1. b, d and e are points on the circumference of a circle. ac is a tangent to the circle at point b. angle dbe = 2x° angle cbe = x + 15° work out the size of angle abd.

Explanation:

Step1: Use the tangent - chord angle theorem

The angle between a tangent and a chord is equal to the inscribed angle subtended by the same chord. So, $\angle ABD=\angle BED$. In $\triangle BDE$, since $BD = BE$, $\angle BDE=\angle BED$. And the sum of angles in $\triangle BDE$ is $180^{\circ}$, so $\angle BDE+\angle BED+\angle DBE = 180^{\circ}$, that is $2\angle BED + 2x^{\circ}=180^{\circ}$, then $\angle BED = 90^{\circ}-x^{\circ}$. Also, $\angle ABD+\angle DBE+\angle CBE = 180^{\circ}$ (a straight - line angle), and $\angle ABD=\angle BED = 90^{\circ}-x^{\circ}$. So, $(90 - x)+2x+(x + 15)=180$.

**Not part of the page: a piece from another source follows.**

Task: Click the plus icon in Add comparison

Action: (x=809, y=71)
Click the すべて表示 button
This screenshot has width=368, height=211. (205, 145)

Step2: Solve the equation for $x$

Simplify the left - hand side of the equation: $90 - x+2x+x + 15=90+15+( - x+2x+x)=105 + 2x$. Then the equation $105 + 2x=180$, subtract 105 from both sides: $2x=180 - 105=75$, so $x = 37.5$.

Step3: Calculate $\angle ABD$

Since $\angle ABD = 90^{\circ}-x^{\circ}$, substitute $x = 37.5$ into it. $\angle ABD=90 - 37.5=52.5^{\circ}$.

Answer:

$52.5^{\circ}$